Task brief
Without changing anything, copy out each entry.

----- Exercise data

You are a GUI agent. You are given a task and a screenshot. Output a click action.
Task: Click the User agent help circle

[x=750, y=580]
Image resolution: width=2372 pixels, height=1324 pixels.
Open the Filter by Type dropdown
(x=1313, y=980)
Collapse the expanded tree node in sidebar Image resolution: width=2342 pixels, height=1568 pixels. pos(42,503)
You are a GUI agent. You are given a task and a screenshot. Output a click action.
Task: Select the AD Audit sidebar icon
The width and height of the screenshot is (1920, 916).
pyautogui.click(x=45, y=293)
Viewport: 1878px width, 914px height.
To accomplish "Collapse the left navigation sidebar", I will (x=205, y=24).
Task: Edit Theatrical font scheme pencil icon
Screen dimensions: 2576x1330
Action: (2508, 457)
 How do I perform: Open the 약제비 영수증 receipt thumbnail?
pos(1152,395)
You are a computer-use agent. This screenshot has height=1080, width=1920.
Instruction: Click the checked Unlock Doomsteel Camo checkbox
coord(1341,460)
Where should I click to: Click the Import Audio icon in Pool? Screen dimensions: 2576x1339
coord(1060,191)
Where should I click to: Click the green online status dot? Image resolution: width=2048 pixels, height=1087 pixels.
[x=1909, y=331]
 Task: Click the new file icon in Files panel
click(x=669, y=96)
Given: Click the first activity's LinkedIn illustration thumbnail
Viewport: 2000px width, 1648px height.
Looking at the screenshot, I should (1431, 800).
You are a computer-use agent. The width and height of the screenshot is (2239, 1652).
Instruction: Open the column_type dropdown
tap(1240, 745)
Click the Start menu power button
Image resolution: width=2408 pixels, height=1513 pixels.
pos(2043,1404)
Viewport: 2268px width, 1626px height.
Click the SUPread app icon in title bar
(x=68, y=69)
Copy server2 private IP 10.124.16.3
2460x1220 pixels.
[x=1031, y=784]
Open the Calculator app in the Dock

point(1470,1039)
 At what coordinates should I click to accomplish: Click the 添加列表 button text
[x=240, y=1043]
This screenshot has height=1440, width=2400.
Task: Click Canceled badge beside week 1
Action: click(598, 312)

----------

Answer for the task
You are a GUI agent. You are given a task and a screenshot. Output a click action.
Task: Click the User agent help circle

[x=750, y=580]
Image resolution: width=2372 pixels, height=1324 pixels.
Open the Filter by Type dropdown
(x=1313, y=980)
Collapse the expanded tree node in sidebar Image resolution: width=2342 pixels, height=1568 pixels. pos(42,503)
You are a GUI agent. You are given a task and a screenshot. Output a click action.
Task: Select the AD Audit sidebar icon
The width and height of the screenshot is (1920, 916).
pyautogui.click(x=45, y=293)
Viewport: 1878px width, 914px height.
To accomplish "Collapse the left navigation sidebar", I will (x=205, y=24).
Task: Edit Theatrical font scheme pencil icon
Screen dimensions: 2576x1330
Action: (2508, 457)
 How do I perform: Open the 약제비 영수증 receipt thumbnail?
pos(1152,395)
You are a computer-use agent. This screenshot has height=1080, width=1920.
Instruction: Click the checked Unlock Doomsteel Camo checkbox
coord(1341,460)
Where should I click to: Click the Import Audio icon in Pool? Screen dimensions: 2576x1339
coord(1060,191)
Where should I click to: Click the green online status dot? Image resolution: width=2048 pixels, height=1087 pixels.
[x=1909, y=331]
 Task: Click the new file icon in Files panel
click(x=669, y=96)
Given: Click the first activity's LinkedIn illustration thumbnail
Viewport: 2000px width, 1648px height.
Looking at the screenshot, I should (1431, 800).
You are a computer-use agent. The width and height of the screenshot is (2239, 1652).
Instruction: Open the column_type dropdown
tap(1240, 745)
Click the Start menu power button
Image resolution: width=2408 pixels, height=1513 pixels.
pos(2043,1404)
Viewport: 2268px width, 1626px height.
Click the SUPread app icon in title bar
(x=68, y=69)
Copy server2 private IP 10.124.16.3
2460x1220 pixels.
[x=1031, y=784]
Open the Calculator app in the Dock

point(1470,1039)
 At what coordinates should I click to accomplish: Click the 添加列表 button text
[x=240, y=1043]
This screenshot has height=1440, width=2400.
Task: Click Canceled badge beside week 1
Action: click(598, 312)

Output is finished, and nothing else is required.